Le contrôle d’identité est soumis à des règles bien précises. Qui peut procéder à un contrôle d’identité ? Quels sont les différents types de contrôle ? Quels sont les documents qui peuvent justifier de son identité ? Comment se déroule une vérification ?
Sommaire

En droit français, le contrôle d’identité désigne une procédure par laquelle des policiers ou des gendarmes peuvent inviter une personne à justifier de son identité par tous les moyens possibles. Chaque individu se trouvant sur le territoire national est dans l’obligation de se soumettre à un contrôle d’identité et de rester à la disposition des forces de l’ordre sur le lieu de l’opération, le temps de vérifier la validité des documents officiels fournis. Toutefois, ce contrôle doit se dérouler dans le respect des libertés individuelles et des conditions spécifiques définies par la loi. Faisons un point sur les règles à respecter pour contrôler l’identité d’une personne en France.

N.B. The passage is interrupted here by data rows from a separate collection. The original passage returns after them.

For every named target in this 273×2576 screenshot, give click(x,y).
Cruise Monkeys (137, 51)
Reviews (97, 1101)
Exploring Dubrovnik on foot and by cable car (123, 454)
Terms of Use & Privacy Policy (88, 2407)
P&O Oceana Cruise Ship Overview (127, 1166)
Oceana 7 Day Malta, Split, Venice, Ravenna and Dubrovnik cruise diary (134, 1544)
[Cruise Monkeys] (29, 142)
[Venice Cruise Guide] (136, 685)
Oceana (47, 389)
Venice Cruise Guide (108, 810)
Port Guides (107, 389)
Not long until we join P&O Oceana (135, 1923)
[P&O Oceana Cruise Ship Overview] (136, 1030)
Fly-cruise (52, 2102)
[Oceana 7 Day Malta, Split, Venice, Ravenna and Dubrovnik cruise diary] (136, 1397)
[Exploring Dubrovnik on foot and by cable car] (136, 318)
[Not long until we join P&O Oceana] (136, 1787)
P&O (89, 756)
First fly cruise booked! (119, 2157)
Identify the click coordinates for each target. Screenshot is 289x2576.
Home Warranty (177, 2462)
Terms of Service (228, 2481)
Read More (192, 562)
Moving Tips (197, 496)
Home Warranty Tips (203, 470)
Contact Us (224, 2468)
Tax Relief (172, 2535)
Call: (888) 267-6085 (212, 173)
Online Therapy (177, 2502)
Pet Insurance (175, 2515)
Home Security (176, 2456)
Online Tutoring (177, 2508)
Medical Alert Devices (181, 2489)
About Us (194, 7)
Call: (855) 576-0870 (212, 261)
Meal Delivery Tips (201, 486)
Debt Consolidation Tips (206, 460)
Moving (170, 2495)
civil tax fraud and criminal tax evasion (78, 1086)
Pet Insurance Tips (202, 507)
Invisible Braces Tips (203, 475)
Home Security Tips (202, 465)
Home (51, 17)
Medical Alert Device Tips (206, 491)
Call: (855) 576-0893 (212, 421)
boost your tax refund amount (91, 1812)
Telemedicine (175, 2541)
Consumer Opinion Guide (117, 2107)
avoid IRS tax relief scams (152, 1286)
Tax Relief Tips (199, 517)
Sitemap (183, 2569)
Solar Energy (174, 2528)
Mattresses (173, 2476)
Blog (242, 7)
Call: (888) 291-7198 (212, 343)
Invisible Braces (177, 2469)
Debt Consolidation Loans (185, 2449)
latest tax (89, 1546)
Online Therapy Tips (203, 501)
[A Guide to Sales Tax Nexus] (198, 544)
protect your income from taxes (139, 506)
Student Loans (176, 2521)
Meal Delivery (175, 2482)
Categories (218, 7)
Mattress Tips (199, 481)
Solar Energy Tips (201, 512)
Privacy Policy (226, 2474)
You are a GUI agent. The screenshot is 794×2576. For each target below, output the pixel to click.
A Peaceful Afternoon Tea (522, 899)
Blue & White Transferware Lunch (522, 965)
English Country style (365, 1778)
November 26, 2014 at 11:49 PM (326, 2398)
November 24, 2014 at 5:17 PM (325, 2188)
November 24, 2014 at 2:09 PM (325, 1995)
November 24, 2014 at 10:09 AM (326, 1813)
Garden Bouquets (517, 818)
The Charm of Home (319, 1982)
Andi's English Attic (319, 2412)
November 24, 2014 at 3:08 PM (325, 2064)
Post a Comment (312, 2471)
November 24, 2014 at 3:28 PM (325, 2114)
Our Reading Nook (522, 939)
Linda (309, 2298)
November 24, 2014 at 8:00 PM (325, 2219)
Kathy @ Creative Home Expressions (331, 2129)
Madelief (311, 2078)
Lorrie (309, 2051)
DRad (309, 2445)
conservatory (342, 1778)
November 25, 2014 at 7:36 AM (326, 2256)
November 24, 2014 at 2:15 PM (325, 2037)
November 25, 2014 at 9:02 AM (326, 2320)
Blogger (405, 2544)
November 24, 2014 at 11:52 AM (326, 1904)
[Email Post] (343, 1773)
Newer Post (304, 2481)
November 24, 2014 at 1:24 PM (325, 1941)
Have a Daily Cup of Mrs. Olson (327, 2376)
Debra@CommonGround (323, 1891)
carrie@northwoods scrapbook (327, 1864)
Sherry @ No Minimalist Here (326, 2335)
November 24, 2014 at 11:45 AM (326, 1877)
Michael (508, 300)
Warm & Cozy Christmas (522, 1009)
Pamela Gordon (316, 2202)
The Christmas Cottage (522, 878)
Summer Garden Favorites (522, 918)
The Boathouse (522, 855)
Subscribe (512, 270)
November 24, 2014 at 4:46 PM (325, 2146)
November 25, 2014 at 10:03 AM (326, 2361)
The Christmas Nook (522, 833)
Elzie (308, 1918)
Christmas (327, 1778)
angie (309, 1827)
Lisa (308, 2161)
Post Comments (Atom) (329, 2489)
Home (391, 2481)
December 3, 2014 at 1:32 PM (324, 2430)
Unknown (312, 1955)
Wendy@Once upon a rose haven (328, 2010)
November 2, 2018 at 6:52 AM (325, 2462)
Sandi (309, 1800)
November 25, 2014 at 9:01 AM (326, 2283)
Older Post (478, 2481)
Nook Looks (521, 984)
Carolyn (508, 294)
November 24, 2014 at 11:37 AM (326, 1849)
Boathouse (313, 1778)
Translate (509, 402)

Règles à respecter pour le contrôle d’identité d’une personne


Qui a le droit de procéder à un contrôle d’identité ?

L’article 78-1 du Code de procédure pénale dispose que « toute personne se trouvant sur le territoire national doit accepter de se prêter à un contrôle d’identité effectué dans les conditions et par les autorités de police visées aux articles suivants ».

Les seules forces de l’ordre habilitées à effectuer un contrôle d’identité sont les policiers de la police nationale ou les gendarmes ayant la qualité d’agents de police judiciaire ou d’agents de police judiciaire adjoints. Cependant, l’opération de contrôle doit être réalisée sous la responsabilité des OPJ (Officiers de police judiciaire).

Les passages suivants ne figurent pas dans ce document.